======== Source text
The stoats were a different matter: they couldn’t be poisoned. Every 100 yards it seems there was another two-foot long, low, box trap with what looked like a leg hold trap inside, and baited with a chicken egg. A small hole was cut in the mesh on one end, just big enough for a lithe little weasel to sneak in.

I wondered at all the expense NZ goes to control their pests. From helicopter hunting and poison baiting to building and maintaining all these box traps, to eradicating rats from entire islands.

“All these huts were built for the deer hunters after WWII when the boys were away shooting Nazis and the deer reached plague numbers. But serious deer control got started when Tim Wallis and others started using helicopters to hunt them in the seventies and eighties. He got rich doing that -- introducing helicopters as working tools in NZ. As the meat prices climbed and the deer numbers dropped, Tim saw the future coming and started live-catching the deer with Kiwis jumping from helos to wrestle them to the ground! Later they developed pilot-fired net guns. Using the deer caprtured, Tim started farming deer to satisfy the European meat and the Asian medicinal products demand, getting even richer. He went to Russia and taught them how to raise deer and one city built a statue of him.” Today, fields and fences with sheep, cattle, and deer make up a large part of the countryside.

Gavin was an endless fountain of Kiwi lore, exactly the kind of companion you want on a trip to a foreign land. He shared his food as well as his knowledge and expressed daily gratitude for the “flash” paddle and boat I lent him.

About the time the morning fog burned off we’d hiked as far as we wanted, a good four hours above the hut, inflated our rafts and hopped in. The first bend revealed a meaty Class III rapid. Gavin flipped midway down and as I floated alongside him, making sure I was there to help, I grinned and watched him successfully self-rescue, climbing back into the boat and paddling to shore.
================
======== Data extracts
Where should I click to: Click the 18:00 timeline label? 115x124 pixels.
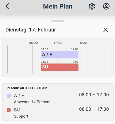(82, 43)
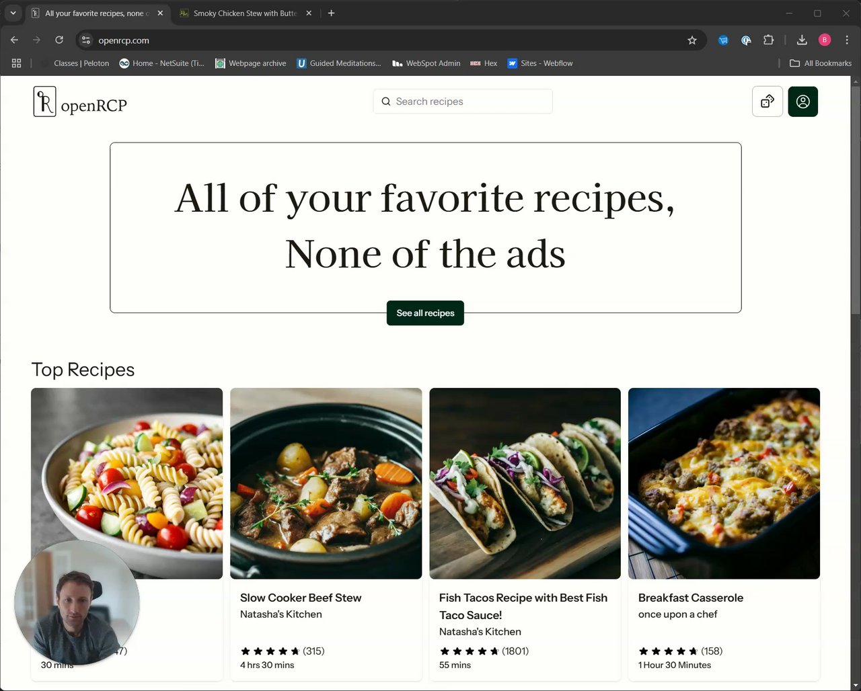Open the Chrome three-dot menu

pos(846,40)
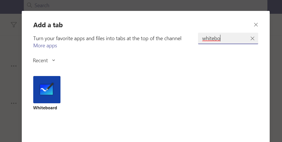This screenshot has width=282, height=142.
Task: Open the Recent sort dropdown label
Action: click(40, 61)
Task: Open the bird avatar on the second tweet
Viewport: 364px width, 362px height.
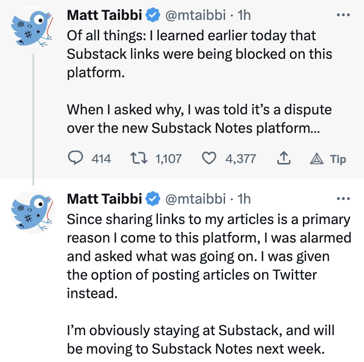Action: tap(33, 212)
================
Assignment A
The New Zealand trip account lists several measures the country takes against its pests. Name each of them.
Assignment B
Write a continuation of the New Zealand trip account, beginning right after its final sentence.

Reply A
- Helicopter hunting
- Poison baiting
- Building and maintaining box traps
- Eradicating rats from entire islands

Reply B
“Good job! You passed the first test!”

“I figured when you were smiling like that I wasn’t in any real danger -- it gave me confidence!”

This was the burliest rapid of the day, but there were many more Class III and miles and miles of Class II. The fast-paced current through endless rock gardens; water the color of a precious stone; the mountain scenery; it all combined to offer up what must be one of the best days of packrafting I have ever enjoyed, especially on a big river. The experience and Gavin reminded me of Jim Baughman in 1988, when he ordered a Sherpa Packraft from Fairbanks, had it delivered to Eagle, then used it as we paddled a high water Charlie River in the Interior. Like Alaska, New Zealand really is a packraft paradise.

We spent another night at the Fraser Hut and left at 9 AM for the final 25 km paddle to the Haast River. Below the hut the river enters a canyon that frames stunning views of the mountains behind and dishes up big, juicy drops and waves.

At the water level that day we enjoyed running every drop. Even the crux “Hellfire” while challenging was not terrifying. There were three big rapids that we needed to scout and several others that we scouted anyway. Everything, even at higher water would be portageable.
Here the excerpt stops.